-- Problem description --
Every entry must appear in the answer exactly as written.

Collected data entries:
= = =
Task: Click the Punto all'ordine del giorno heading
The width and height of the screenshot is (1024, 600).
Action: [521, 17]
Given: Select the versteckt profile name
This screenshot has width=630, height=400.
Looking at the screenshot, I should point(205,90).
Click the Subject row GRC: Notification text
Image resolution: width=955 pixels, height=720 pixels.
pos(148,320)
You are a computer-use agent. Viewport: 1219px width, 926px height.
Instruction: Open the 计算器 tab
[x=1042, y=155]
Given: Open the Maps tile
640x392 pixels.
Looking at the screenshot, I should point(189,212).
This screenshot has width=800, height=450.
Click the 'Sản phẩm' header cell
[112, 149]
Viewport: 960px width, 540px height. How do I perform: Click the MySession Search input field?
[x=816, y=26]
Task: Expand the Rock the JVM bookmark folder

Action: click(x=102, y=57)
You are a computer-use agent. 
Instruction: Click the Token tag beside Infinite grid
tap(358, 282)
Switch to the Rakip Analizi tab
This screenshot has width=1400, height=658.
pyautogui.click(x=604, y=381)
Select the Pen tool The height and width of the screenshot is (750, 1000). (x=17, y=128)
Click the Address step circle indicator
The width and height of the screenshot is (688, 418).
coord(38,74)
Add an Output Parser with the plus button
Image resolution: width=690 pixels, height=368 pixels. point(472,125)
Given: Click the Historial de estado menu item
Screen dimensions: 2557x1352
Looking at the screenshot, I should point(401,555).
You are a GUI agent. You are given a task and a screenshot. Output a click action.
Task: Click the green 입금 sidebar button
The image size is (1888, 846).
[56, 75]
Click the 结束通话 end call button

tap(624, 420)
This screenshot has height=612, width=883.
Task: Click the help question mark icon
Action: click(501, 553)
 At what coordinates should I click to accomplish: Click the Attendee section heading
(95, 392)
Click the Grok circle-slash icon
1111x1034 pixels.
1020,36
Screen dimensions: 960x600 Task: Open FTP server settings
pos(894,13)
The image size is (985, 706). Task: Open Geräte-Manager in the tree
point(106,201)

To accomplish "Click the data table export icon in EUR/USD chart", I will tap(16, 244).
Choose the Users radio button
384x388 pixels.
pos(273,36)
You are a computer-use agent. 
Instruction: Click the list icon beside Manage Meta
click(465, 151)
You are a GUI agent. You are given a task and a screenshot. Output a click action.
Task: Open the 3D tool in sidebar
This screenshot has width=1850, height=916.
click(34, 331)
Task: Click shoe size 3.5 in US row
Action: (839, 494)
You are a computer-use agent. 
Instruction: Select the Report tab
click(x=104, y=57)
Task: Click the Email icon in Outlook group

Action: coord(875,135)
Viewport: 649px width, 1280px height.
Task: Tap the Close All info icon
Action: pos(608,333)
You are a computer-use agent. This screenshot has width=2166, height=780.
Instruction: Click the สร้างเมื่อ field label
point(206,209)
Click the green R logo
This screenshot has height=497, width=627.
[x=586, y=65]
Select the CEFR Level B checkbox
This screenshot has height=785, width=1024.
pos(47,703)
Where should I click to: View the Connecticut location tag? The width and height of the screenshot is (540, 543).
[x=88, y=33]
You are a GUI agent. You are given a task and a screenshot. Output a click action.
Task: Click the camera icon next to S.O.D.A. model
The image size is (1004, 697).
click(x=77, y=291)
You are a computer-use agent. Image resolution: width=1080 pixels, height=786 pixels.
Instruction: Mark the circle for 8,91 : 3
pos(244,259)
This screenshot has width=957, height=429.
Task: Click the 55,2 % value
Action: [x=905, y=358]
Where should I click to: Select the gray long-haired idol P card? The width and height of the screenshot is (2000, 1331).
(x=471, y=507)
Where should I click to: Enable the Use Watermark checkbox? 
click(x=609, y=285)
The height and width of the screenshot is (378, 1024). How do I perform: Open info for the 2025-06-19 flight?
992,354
= = =
-- Solution to this task --
Task: Click the Punto all'ordine del giorno heading
The width and height of the screenshot is (1024, 600).
Action: [521, 17]
Given: Select the versteckt profile name
This screenshot has width=630, height=400.
Looking at the screenshot, I should point(205,90).
Click the Subject row GRC: Notification text
Image resolution: width=955 pixels, height=720 pixels.
pos(148,320)
You are a computer-use agent. Viewport: 1219px width, 926px height.
Instruction: Open the 计算器 tab
[x=1042, y=155]
Given: Open the Maps tile
640x392 pixels.
Looking at the screenshot, I should point(189,212).
This screenshot has width=800, height=450.
Click the 'Sản phẩm' header cell
[112, 149]
Viewport: 960px width, 540px height. How do I perform: Click the MySession Search input field?
[x=816, y=26]
Task: Expand the Rock the JVM bookmark folder

Action: click(x=102, y=57)
You are a computer-use agent. 
Instruction: Click the Token tag beside Infinite grid
tap(358, 282)
Switch to the Rakip Analizi tab
This screenshot has width=1400, height=658.
pyautogui.click(x=604, y=381)
Select the Pen tool The height and width of the screenshot is (750, 1000). (x=17, y=128)
Click the Address step circle indicator
The width and height of the screenshot is (688, 418).
coord(38,74)
Add an Output Parser with the plus button
Image resolution: width=690 pixels, height=368 pixels. point(472,125)
Given: Click the Historial de estado menu item
Screen dimensions: 2557x1352
Looking at the screenshot, I should point(401,555).
You are a GUI agent. You are given a task and a screenshot. Output a click action.
Task: Click the green 입금 sidebar button
The image size is (1888, 846).
[56, 75]
Click the 结束通话 end call button

tap(624, 420)
This screenshot has height=612, width=883.
Task: Click the help question mark icon
Action: click(501, 553)
 At what coordinates should I click to accomplish: Click the Attendee section heading
(95, 392)
Click the Grok circle-slash icon
1111x1034 pixels.
1020,36
Screen dimensions: 960x600 Task: Open FTP server settings
pos(894,13)
The image size is (985, 706). Task: Open Geräte-Manager in the tree
point(106,201)

To accomplish "Click the data table export icon in EUR/USD chart", I will tap(16, 244).
Choose the Users radio button
384x388 pixels.
pos(273,36)
You are a computer-use agent. 
Instruction: Click the list icon beside Manage Meta
click(465, 151)
You are a GUI agent. You are given a task and a screenshot. Output a click action.
Task: Open the 3D tool in sidebar
This screenshot has width=1850, height=916.
click(34, 331)
Task: Click shoe size 3.5 in US row
Action: (839, 494)
You are a computer-use agent. 
Instruction: Select the Report tab
click(x=104, y=57)
Task: Click the Email icon in Outlook group

Action: coord(875,135)
Viewport: 649px width, 1280px height.
Task: Tap the Close All info icon
Action: pos(608,333)
You are a computer-use agent. This screenshot has width=2166, height=780.
Instruction: Click the สร้างเมื่อ field label
point(206,209)
Click the green R logo
This screenshot has height=497, width=627.
[x=586, y=65]
Select the CEFR Level B checkbox
This screenshot has height=785, width=1024.
pos(47,703)
Where should I click to: View the Connecticut location tag? The width and height of the screenshot is (540, 543).
[x=88, y=33]
You are a GUI agent. You are given a task and a screenshot. Output a click action.
Task: Click the camera icon next to S.O.D.A. model
The image size is (1004, 697).
click(x=77, y=291)
You are a computer-use agent. Image resolution: width=1080 pixels, height=786 pixels.
Instruction: Mark the circle for 8,91 : 3
pos(244,259)
This screenshot has width=957, height=429.
Task: Click the 55,2 % value
Action: [x=905, y=358]
Where should I click to: Select the gray long-haired idol P card? The width and height of the screenshot is (2000, 1331).
(x=471, y=507)
Where should I click to: Enable the Use Watermark checkbox? 
click(x=609, y=285)
The height and width of the screenshot is (378, 1024). How do I perform: Open info for the 2025-06-19 flight?
992,354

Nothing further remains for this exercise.